In der allgemeinen Relativitätstheorie hat Einstein jetzt postuliert, dass Schwerkraft nichts anderes ist, als die natürlichen Bewegung eines Körpers in dieser 4-dimensionalen Raumzeit. Damit das funktioniert, muss man verlangen, dass die Masse von Körpern (die auch schon davor als deutliche Ursache von Schwerkraft bekannt war) diese Raumzeit krümmt. Dadurch "fällt" jedes Objekt in eine solche "Kuhle", welche durch die Krümmung entsteht, das dann so wirkt, als würde es von von dem Mittelpunkt dieser Kuhle angezogen werden. Wie man sich eine solche "Kuhle" im 4-dimensionalen vorstellen soll kann ich dir nicht sagen - ich denke, dass kann niemand.

Also: Gibt es ein sehr massereiches Objekt, so krümmt es den Raum entsprechend stark. Da Raum und Zeit miteinander verbunden sind, ändert sich somit auch die Zeit, was dann in diesem Fall zu einem langsameren Vergehen der Zeit führt verglichen mit einem flachen Raum. Diese Tatsache ist sehr genau experimentell vermessen worden und ist in bester Übereinstimmung mit den realen Beobachtungen.
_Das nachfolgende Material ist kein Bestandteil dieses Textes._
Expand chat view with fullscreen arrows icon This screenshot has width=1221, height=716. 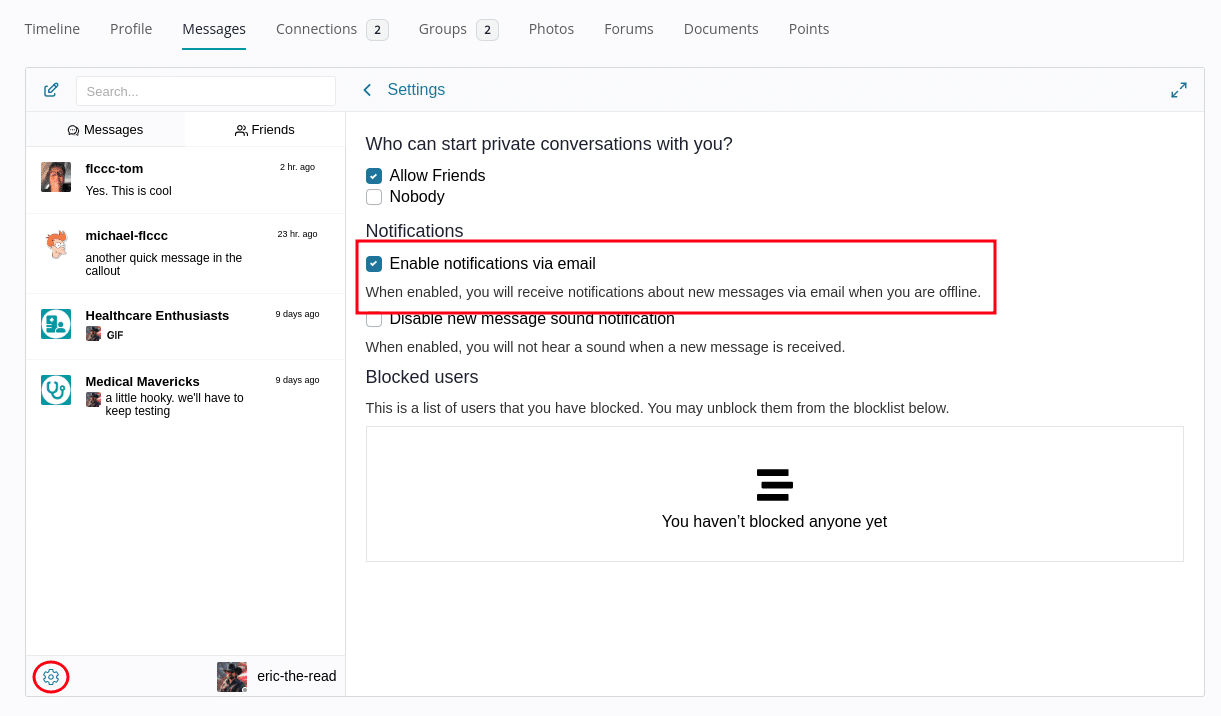click(1179, 89)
Woher ich das weiß:Studium / Ausbildung – Physik Studium - Master in theoretischer Physik

SlowPhil  11.06.2023, 22:30

Früher hätte ich auch gesagt, dass die Spezielle Relativitätstheorie (SRT) es erlaube, Raum und Zeit zur Raumzeit zusammenzufassen.

Inzwischen habe ich meine Meinung geändert, denn schon in der NEWTONschen Mechanik (NM) gilt GALILEIs Relativitätsprinzip, und das bedeutet schon, dass zwei aufeinander folgende Ereignisse in einem Koordinatensystem gleichortig sind, in einem anderen an zwei verschiedenen Orten stattfinden. Raum existiert also schon in der NM nicht unabhängig von Zeit. Schon die GALILEI- Transformation lässt sich geometrisch deuten, als Raumzeitliche Scherung.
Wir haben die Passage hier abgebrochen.